::: Exercise data :::

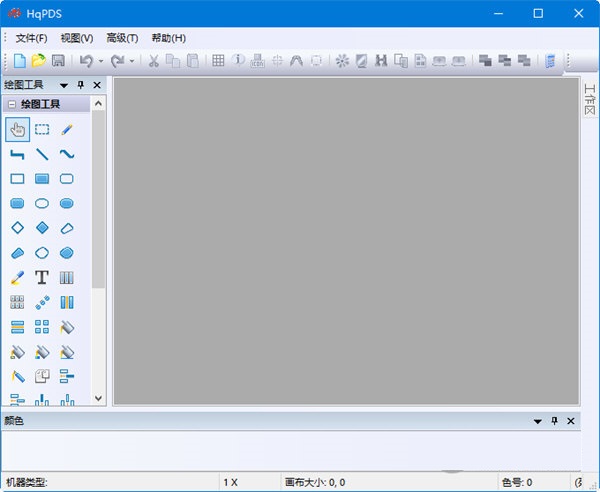Open the undo history dropdown arrow
Image resolution: width=600 pixels, height=492 pixels.
tap(100, 61)
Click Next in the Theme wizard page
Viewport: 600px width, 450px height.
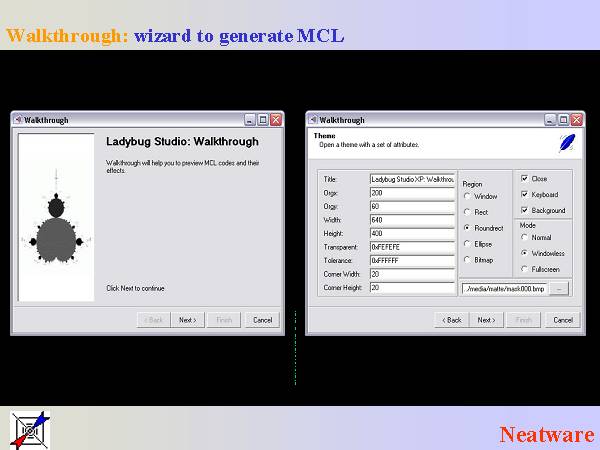(x=485, y=320)
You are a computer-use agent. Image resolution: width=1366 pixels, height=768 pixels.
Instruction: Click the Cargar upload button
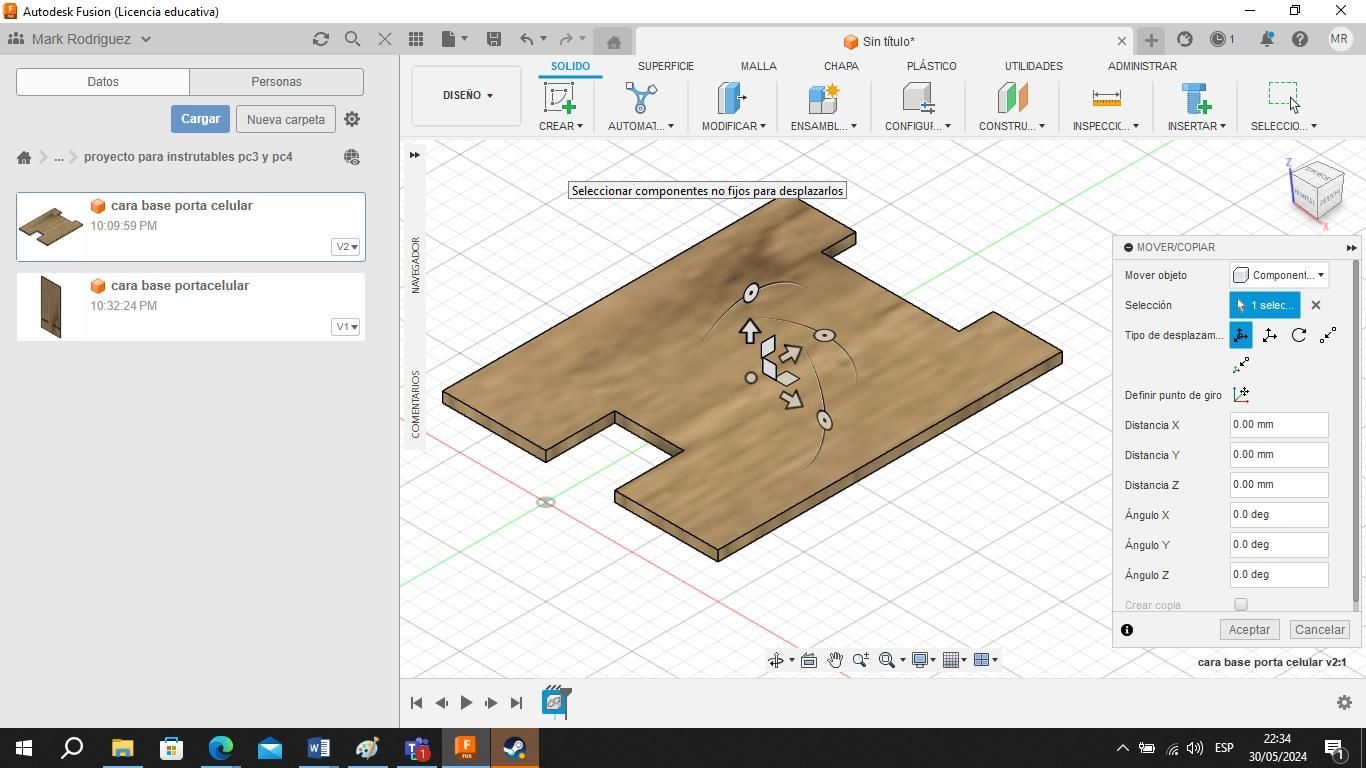pos(200,119)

:::

• Task brief: Counting the line with "You are a computer-use" and the last line of the data above, transcribe those two lines and every line between them exactly, without the pictures.

• Expected output:
You are a computer-use agent. Image resolution: width=1366 pixels, height=768 pixels.
Instruction: Click the Cargar upload button
pos(200,119)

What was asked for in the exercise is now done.